Opinion
October 5, 1995
Appeal from the Supreme Court, New York County (Paul Bookson, J.).
The court correctly found that defendant understood the proceedings against him and could meaningfully consult with his lawyer and assist in his defense ( Dusky v. United States, 362 U.S. 402). The court had an obligation to weigh the conflicting opinions of the experts and was not obligated to accept the latest opinion of the expert who had changed his mind.
Given that each of the doctors explicitly informed defendant before interviewing him that the examination was not confidential and its contents would be made available to the court and the District Attorney, it was not at all surprising that defendant, found to be of superior intelligence, refused to discuss his defense strategy, refused to acknowledge and discuss prior arrests and convictions which could be used to impeach him, and refused to discuss the underlying offenses.
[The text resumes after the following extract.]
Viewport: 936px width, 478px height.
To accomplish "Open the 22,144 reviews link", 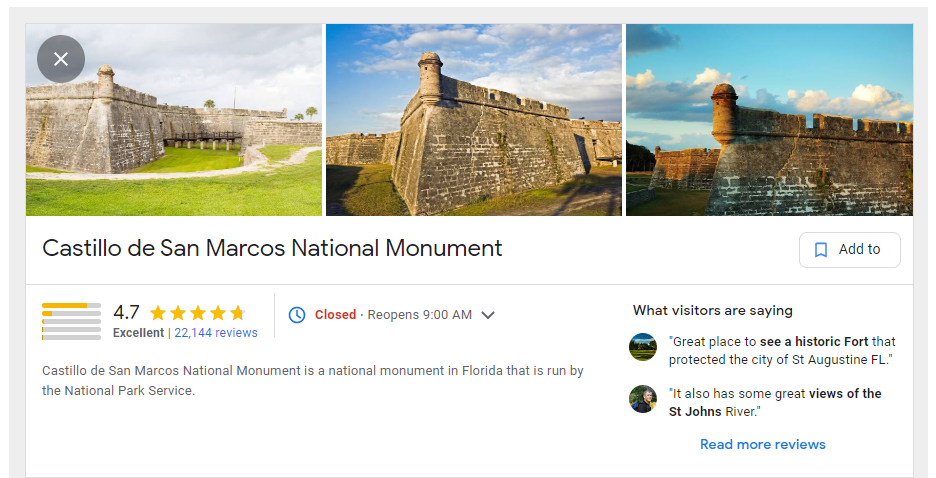I will [216, 333].
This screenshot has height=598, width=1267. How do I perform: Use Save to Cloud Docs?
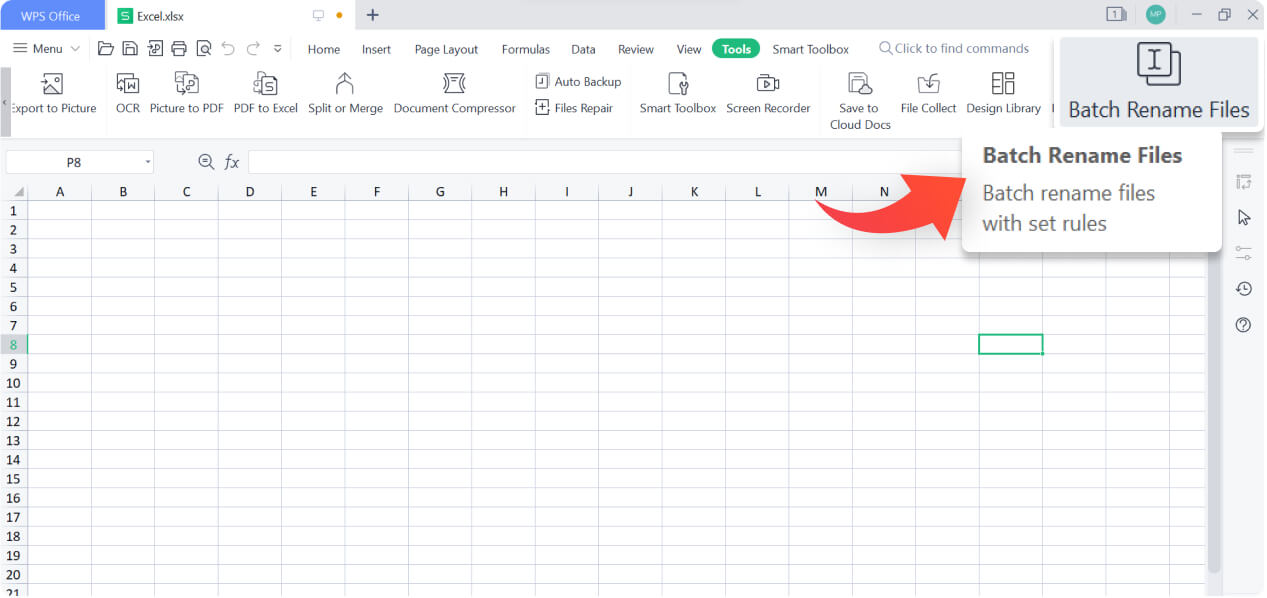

That defendant was reluctant to share this information with court-appointed psychiatrists is not a sufficient reason to find him unfit to stand trial; on the contrary, this fact supports the finding of fitness.
While the court sustained objections to some of the prosecutor's questions concerning bizarre, irrational and erratic behavior by defendant, limited inquiry of this nature was proper to show defendant's identity as the arsonist, to refute his accident defense, and to establish his lack of credibility as a witness ( see, People v. Molineux, 168 N.Y. 264, 293).
We have considered defendant's remaining arguments and find them to be without merit.
Concur — Sullivan, J.P., Rosenberger, Wallach, Ross and Tom, JJ.